The electrostatic field of a point charge inside a cylinder, in connection with wave guide theory

Abstract

In this paper the field of a point charge inside a hollow, infinitely long circular cylinder is studied. The case of an axial point charge is treated in detail. Three different methods are developed. The first method shows how to calculate the induced charges at the surface of the cylinder without explicit knowledge of the potential itself. The surface charge-density function is obtained as the solution of a Fourier-type integral equation. Then the potential caused by these charges is calculated. The second method works in the opposite direction. Here the potential is obtained as solution of a boundary value problem, followed by the calculation of the corresponding charges at the surface of the cylinder. The integral, obtained for the surface charge density, is transformed by contour integration. Although the resulting series is very useful for numerical purposes, a stronger method is necessary, in order to calculate the charge density just opposite the point source. Figure 1 shows the calculated values of the induced surface charge density. Several approximations for the charge-density function are considered, in connection with recent work of Weber (cf. Table I).

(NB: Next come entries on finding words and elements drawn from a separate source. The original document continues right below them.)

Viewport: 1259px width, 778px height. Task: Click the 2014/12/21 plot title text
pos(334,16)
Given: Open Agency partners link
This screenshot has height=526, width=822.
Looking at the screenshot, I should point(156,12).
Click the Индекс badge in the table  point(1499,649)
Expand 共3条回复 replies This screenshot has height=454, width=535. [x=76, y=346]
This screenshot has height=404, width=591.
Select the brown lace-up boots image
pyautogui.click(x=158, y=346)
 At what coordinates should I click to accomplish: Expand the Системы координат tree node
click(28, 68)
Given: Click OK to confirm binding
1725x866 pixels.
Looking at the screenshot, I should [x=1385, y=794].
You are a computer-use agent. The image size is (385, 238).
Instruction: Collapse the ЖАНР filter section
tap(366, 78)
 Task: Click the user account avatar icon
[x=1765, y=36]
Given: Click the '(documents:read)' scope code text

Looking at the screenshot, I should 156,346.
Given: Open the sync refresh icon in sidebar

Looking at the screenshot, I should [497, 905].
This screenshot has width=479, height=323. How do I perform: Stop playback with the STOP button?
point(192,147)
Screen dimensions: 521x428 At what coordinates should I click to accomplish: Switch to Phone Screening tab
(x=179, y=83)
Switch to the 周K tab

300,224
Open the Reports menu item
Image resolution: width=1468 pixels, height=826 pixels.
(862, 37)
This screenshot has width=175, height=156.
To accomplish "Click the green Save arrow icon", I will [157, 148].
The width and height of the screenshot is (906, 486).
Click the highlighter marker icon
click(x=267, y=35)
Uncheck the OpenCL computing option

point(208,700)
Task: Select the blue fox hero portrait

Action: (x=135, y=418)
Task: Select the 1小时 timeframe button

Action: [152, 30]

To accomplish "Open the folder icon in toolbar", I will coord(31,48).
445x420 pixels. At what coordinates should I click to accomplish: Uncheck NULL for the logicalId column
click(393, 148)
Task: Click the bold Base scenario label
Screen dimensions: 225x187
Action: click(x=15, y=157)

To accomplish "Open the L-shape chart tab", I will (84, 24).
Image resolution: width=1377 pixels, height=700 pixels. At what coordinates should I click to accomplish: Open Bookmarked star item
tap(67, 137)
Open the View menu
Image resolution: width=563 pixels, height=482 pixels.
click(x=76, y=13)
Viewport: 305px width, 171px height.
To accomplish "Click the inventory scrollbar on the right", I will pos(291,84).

The same is done for the field inside the cylinder. Various formulas are given which allow of numerical calculations. In Table II some calculated values of the potential are shown. The third method is based on the theory of Fourier-Bessel-Dini series. The potential is developed in terms of discrete normal solutions of the potential equation in cylindrical coordinates. The coefficients in this development can be derived from the behavior of the potential in the immediate neighborhood of the primary source. Furthermore, it is emphasized that the study of the above potential problem can serve as a guide in questions of wave propagation in hollow circular cylinders. In this connection the third method is shown to be extremely useful, as it enables us to calculate directly the fields in the far zone from that in the immediate neighborhood of the exciting source. This new method is demonstrated in case of acoustic waves inside a cylinder, caused by a harmonically vibrating point source.